-- Records shown follows --
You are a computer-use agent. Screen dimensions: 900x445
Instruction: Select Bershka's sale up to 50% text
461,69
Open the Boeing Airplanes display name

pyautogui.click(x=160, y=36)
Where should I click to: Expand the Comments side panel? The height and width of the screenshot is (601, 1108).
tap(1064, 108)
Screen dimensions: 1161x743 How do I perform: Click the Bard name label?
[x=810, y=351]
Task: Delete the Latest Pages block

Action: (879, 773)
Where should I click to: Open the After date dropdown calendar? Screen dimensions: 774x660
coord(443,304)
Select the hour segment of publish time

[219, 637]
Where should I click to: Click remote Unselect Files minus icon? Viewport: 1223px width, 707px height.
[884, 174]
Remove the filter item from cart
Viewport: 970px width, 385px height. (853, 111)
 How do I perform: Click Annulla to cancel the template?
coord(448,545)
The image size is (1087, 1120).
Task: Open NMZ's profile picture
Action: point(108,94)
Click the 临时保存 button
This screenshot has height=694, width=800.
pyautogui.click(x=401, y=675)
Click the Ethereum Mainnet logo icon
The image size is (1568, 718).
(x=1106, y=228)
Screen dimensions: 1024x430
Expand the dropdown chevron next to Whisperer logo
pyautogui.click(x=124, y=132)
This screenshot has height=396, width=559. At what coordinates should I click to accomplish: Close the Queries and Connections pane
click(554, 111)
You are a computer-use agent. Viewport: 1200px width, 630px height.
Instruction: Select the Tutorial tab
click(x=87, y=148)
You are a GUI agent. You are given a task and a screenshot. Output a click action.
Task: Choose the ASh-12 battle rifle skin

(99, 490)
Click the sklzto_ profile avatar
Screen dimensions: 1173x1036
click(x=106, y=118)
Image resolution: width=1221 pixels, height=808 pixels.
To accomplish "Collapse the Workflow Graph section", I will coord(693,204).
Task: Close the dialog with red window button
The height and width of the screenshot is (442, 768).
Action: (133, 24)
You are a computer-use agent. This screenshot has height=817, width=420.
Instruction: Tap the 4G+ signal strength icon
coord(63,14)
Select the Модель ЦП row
-- Records shown concluded --
- The task:
Return the material exactly as it was provided.

- Answer box:
You are a computer-use agent. Screen dimensions: 900x445
Instruction: Select Bershka's sale up to 50% text
461,69
Open the Boeing Airplanes display name

pyautogui.click(x=160, y=36)
Where should I click to: Expand the Comments side panel? The height and width of the screenshot is (601, 1108).
tap(1064, 108)
Screen dimensions: 1161x743 How do I perform: Click the Bard name label?
[x=810, y=351]
Task: Delete the Latest Pages block

Action: (879, 773)
Where should I click to: Open the After date dropdown calendar? Screen dimensions: 774x660
coord(443,304)
Select the hour segment of publish time

[219, 637]
Where should I click to: Click remote Unselect Files minus icon? Viewport: 1223px width, 707px height.
[884, 174]
Remove the filter item from cart
Viewport: 970px width, 385px height. (853, 111)
 How do I perform: Click Annulla to cancel the template?
coord(448,545)
The image size is (1087, 1120).
Task: Open NMZ's profile picture
Action: point(108,94)
Click the 临时保存 button
This screenshot has height=694, width=800.
pyautogui.click(x=401, y=675)
Click the Ethereum Mainnet logo icon
The image size is (1568, 718).
(x=1106, y=228)
Screen dimensions: 1024x430
Expand the dropdown chevron next to Whisperer logo
pyautogui.click(x=124, y=132)
This screenshot has height=396, width=559. At what coordinates should I click to accomplish: Close the Queries and Connections pane
click(554, 111)
You are a computer-use agent. Viewport: 1200px width, 630px height.
Instruction: Select the Tutorial tab
click(x=87, y=148)
You are a GUI agent. You are given a task and a screenshot. Output a click action.
Task: Choose the ASh-12 battle rifle skin

(99, 490)
Click the sklzto_ profile avatar
Screen dimensions: 1173x1036
click(x=106, y=118)
Image resolution: width=1221 pixels, height=808 pixels.
To accomplish "Collapse the Workflow Graph section", I will coord(693,204).
Task: Close the dialog with red window button
The height and width of the screenshot is (442, 768).
Action: (133, 24)
You are a computer-use agent. This screenshot has height=817, width=420.
Instruction: Tap the 4G+ signal strength icon
coord(63,14)
Select the Модель ЦП row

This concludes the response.